Conditions like Eczema, psoriasis, urticaria and seborrheic dermatitis are pretty challenging but thanks to advancement in field of medicine researchers have discovered both topical and systemic therapies for them ensuring improved quality of life. By understanding dermatology and skin lesion we can better manage and prevent these conditions, leading to healthier skin and more confident life. If you liked this blog and want to know about bleeding and coagulation disorders click here. For more blogs related to human body go to my website Medrizz.com.
FAQs:
What is dermatology?
Dermatology is the branch of medicine that focuses on the diagnosis, treatment, and prevention of skin, hair, and nail disorders. It encompasses a wide range of conditions, from common skin issues like acne to more serious conditions such as psoriasis or skin cancer.
What are skin lesions?
Skin lesions are any abnormal changes in the skin’s appearance or structure. They can vary in shape, size, and color and can be caused by a variety of factors such as infections, allergies, injuries, or underlying medical conditions.
How is psoriasis treated?
Psoriasis is treated using a combination of topical treatments like corticosteroids, vitamin D analogs, and tar-based products. In severe cases, systemic treatments such as methotrexate, cyclosporine, or biologics may be used. Phototherapy, which involves ultraviolet (UV) light treatment, is also an option for some individuals.

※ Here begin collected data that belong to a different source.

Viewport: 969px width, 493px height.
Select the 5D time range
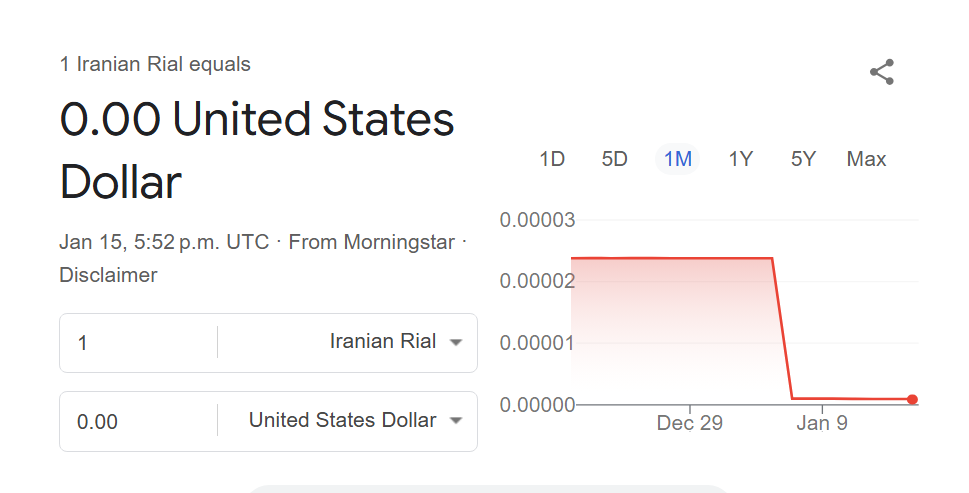tap(614, 159)
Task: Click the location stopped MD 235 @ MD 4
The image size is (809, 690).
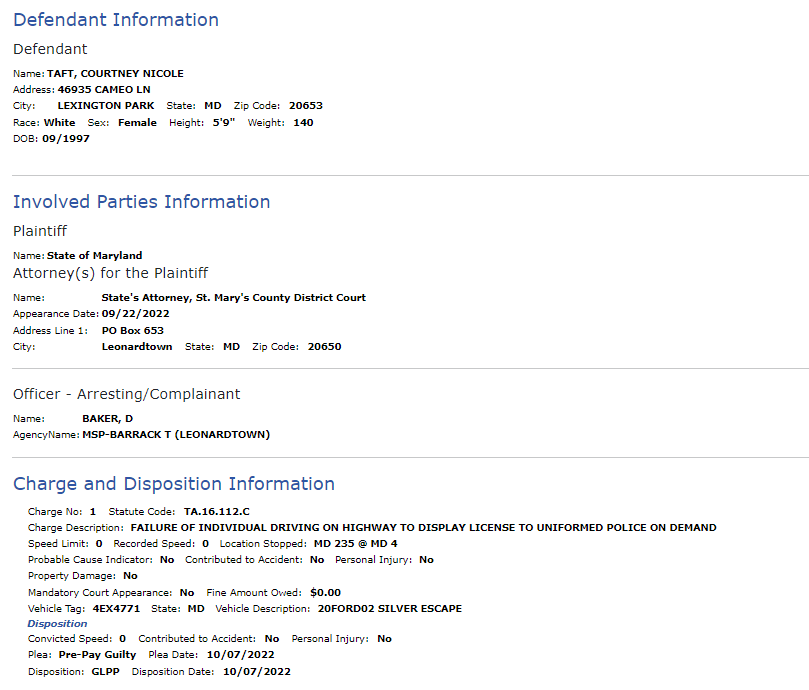Action: click(355, 543)
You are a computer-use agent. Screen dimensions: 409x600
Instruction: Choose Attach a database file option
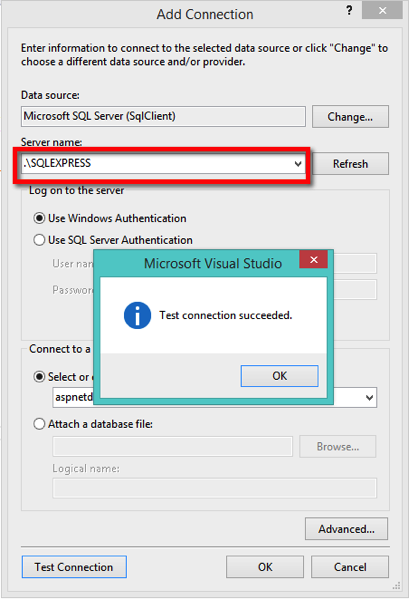pos(39,424)
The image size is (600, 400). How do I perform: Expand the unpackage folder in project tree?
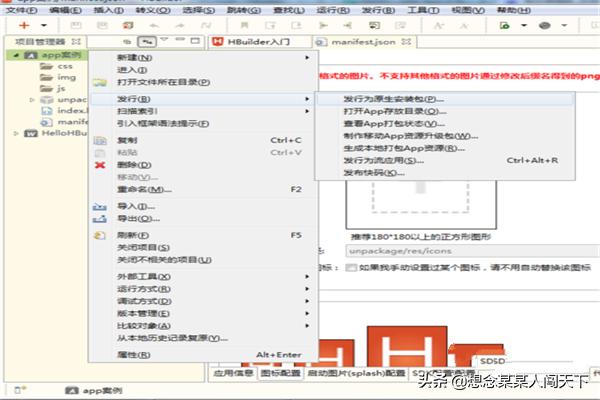(x=33, y=100)
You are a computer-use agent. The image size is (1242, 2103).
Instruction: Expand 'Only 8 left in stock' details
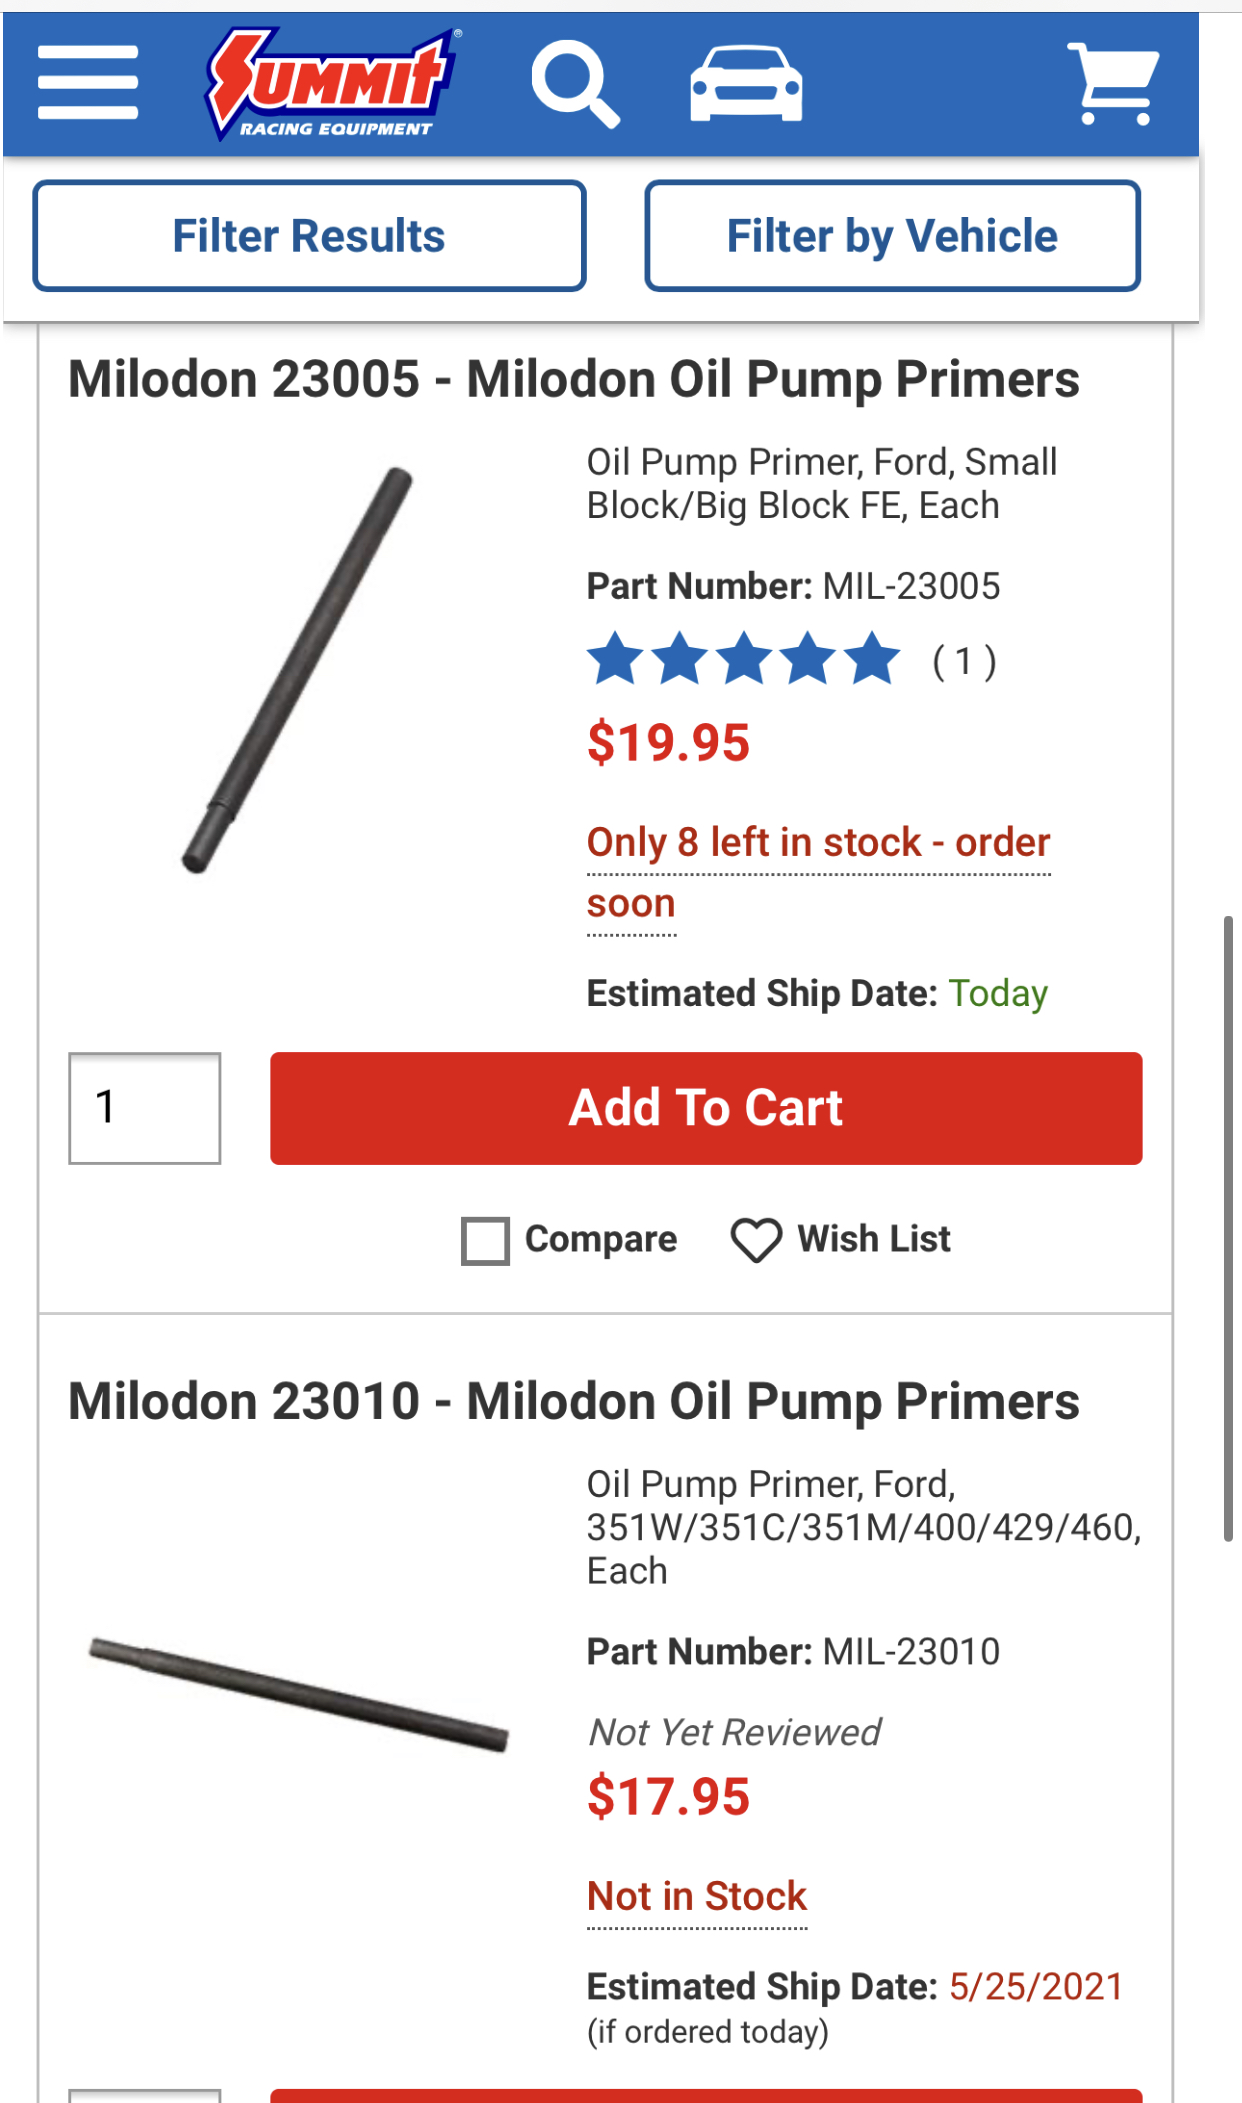[817, 843]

Can skin lesions be a sign of something more serious?
Yes, while many skin lesions are benign and treatable, some may be indicative of more serious conditions, such as infections, autoimmune diseases, or even skin cancer. It is important to consult a dermatologist if you notice any unusual or persistent changes in your skin.
Can I prevent skin lesions?
While not all skin lesions can be prevented, maintaining healthy skin habits can reduce the risk. This includes using sunscreen regularly, avoiding harsh chemicals or irritants, managing stress, and keeping your skin moisturized. For certain conditions like eczema or psoriasis, identifying and avoiding triggers can help prevent flare-ups.